Are University Towns Paradise? Jude the Obscure, Lucky Jim, The Groves of Academe, and Me

Iowa City

I grew up in Iowa City, a midwestern university town.  Was it Paradise?  Charles R. Frederick Jr., director of the Academic Student Center at Indiana University, thinks so.   In his fascinating essay, “Growing up Mennonite, Growing up Hawkeye,” he describes growing up in Iowa City.  He says,

I often tell my own children that they grew up ‘in Paradise.’  Their version of the place is Bloomington, Indiana. But I was there first; Iowa City was a great place to grow up.

Bloomington, Indiana

I yearned to move to a big city. But, coincidentally, like Frederick, I moved to Bloomington, Indiana, which is leafy, green, lush, and more paradisiacal in terms of climate.  In both towns, there are great libraries, beautiful tree-lined streets, lush gardens, a food co-op, foreign films at the Union, museums, poetry and fiction readings (Borges, Tillie Olsen…), and you didn’t need a car.   I didn’t realize what I had till I left.

But university towns, whether the schools are state-funded or posh, aren’t for every literary hero. I have just reread Hardy’s Jude the Obscure, and am musing on how Christminster, the Oxford of Hardy’s novel, did not prove to be Paradise for  Jude.  A stone-mason and an autodidact, he taught himself Greek and Latin.   When he moves to Christminster, he is told he will never be admitted to the university, could not possibly compete with men educated at Eton, and should stick to stone.  And then things go from bad to worse…so bad, so much worse.  His girlfriend, the brilliant, pretty Sue Bridehead, who doesn’t like to have sex, finally leaves her husband, with whom she also did not like to have sex, and commits herself to Jude only after  his wife, Arabella, a voluptuous barmaid, returns from Australia and tries to get him back.  Later, their son, Father Time (yes, really), kills his siblings and commits suicide, because he understands they are a burden to Jude and Sue.  And that’s the end of Jude.

Might I have been a Jude if I hadn’t grown up in Iowa City?  Well, no, I don’t see myself as the heroine of a gloomy novel (not Hardy’s masterpiece, whatever people tell you), but I studied classics, like Jude.  And I climbed a class or two by getting degrees in literature and classics.   So God bless midwestern university towns, and all the loans, grants, and assistantships!

Wouldn’t working at a university be idyllic?  In 20th-century literature, many professor-heroes hate college towns.  In Kingsley Amis’s Lucky Jim, Jim Dixon, who teaches medieval history at a provincial university, has no interest in his subject, makes faces behind the back of the department chair, gets drunk at parties, and is aware of the absurdity of an article he is trying to publish, with the farcical title, ” The economic influence of the developments in shipbuilding techniques, 1450 to 1485.”   He gets  fired–and that’s a blessing!  You can’t live a good life at a provincial university in Amis’s world.

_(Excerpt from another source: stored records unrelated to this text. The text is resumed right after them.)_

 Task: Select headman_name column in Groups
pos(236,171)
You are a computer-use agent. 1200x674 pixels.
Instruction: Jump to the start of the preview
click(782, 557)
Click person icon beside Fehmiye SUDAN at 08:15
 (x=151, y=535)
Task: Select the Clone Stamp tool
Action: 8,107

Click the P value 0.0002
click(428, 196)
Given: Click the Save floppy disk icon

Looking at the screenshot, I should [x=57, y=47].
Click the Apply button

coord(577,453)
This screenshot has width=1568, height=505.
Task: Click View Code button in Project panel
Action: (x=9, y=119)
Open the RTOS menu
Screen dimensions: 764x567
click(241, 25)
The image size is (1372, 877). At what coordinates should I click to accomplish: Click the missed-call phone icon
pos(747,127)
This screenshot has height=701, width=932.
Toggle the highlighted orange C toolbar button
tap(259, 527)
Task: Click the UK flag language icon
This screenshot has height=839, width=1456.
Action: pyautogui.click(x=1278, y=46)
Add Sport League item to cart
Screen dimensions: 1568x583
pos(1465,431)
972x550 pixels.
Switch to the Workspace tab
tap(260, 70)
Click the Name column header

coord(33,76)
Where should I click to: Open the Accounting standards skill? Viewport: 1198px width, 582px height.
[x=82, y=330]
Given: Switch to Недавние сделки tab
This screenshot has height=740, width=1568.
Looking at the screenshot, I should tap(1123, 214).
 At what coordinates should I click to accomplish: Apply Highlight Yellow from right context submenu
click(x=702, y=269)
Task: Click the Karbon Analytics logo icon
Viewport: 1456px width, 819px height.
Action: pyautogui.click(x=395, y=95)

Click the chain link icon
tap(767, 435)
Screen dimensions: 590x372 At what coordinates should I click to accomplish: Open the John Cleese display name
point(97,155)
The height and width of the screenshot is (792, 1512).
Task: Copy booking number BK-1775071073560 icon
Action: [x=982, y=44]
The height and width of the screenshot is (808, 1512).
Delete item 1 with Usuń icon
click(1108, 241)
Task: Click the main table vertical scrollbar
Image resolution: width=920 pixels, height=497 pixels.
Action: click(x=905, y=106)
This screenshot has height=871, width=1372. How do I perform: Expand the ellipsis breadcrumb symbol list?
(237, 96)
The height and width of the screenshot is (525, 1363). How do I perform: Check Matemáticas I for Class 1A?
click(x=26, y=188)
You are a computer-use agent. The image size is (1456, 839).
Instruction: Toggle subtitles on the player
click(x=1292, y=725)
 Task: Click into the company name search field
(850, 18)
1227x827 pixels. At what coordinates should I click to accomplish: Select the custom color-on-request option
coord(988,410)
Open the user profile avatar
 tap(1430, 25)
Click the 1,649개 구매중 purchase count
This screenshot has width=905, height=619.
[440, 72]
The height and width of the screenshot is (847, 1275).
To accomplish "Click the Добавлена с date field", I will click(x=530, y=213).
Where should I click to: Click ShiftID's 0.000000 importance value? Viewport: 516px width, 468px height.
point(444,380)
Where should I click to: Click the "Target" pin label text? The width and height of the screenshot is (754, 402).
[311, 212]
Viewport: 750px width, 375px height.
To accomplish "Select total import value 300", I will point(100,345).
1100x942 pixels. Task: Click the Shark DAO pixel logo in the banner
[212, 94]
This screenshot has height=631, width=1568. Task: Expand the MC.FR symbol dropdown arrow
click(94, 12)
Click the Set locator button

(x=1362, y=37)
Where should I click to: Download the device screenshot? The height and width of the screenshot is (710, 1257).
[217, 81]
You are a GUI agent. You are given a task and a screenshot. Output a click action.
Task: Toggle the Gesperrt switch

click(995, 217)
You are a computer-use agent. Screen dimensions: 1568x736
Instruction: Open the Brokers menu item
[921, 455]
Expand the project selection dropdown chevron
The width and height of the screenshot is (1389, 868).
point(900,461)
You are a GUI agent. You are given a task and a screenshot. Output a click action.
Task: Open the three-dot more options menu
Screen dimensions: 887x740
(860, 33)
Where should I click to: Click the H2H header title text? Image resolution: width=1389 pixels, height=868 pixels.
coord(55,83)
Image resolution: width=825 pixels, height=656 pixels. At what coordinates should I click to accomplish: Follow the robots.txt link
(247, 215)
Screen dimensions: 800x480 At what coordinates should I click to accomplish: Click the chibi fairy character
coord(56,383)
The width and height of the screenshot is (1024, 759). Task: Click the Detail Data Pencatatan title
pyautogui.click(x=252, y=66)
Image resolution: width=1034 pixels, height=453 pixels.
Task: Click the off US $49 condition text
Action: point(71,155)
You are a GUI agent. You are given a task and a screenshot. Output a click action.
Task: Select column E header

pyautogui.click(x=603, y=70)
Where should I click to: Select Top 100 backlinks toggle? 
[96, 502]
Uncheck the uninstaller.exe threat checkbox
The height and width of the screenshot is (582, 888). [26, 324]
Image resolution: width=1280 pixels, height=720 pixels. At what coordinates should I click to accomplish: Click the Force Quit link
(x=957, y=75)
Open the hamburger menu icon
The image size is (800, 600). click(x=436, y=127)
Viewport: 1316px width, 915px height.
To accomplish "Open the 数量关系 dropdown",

In Mary McCarthy’s The Groves of Academe, a satire of an experimental college during the McCarthy era, the hero, Henry Mulcahy, a Joyce scholar and instructor at a small “progressive” college in Pennsylvania, learns that his contract will not be renewed.  It is not a good time to be a leftist:  he was fired from a university in California because of his radical writings in The Nation.   Hen manipulates his friends to intercede on his behalf:  he says his wife Cathy has a severe heart condition and that any shock could kill her, and he implies that the FBI is out to get him and that Hoar has caved to pressure.   When his friends  learn that Hen has lied (Cathy was ill after her last pregnancy, but isn’t now, and Hen was never a member of the Communist party), the group is furious.  Although Hen  is brilliant and popular, how far must they go to protect him?  (I wrote more about this here.)

Ah, well, university towns are not ideal for everyone.  And since my mother died, I go less often to Iowa City.  My hometown has changed:   the downtown is undergoing a second urban renewal, there is ugly  development south of downtown, but most of the town survives intact, and is still very pretty.   It was a great place to grow up:   bicycling to the quarry to swim, looking at the Jackson Pollack at the art museum, co-writing satires of the classics department with my fellow Greek students, sitting by the river, eating at the  Pagliai’s Pizza, and hiking through Hickory Hill Park.

I had so much fun!

And that’s important, as life goes on.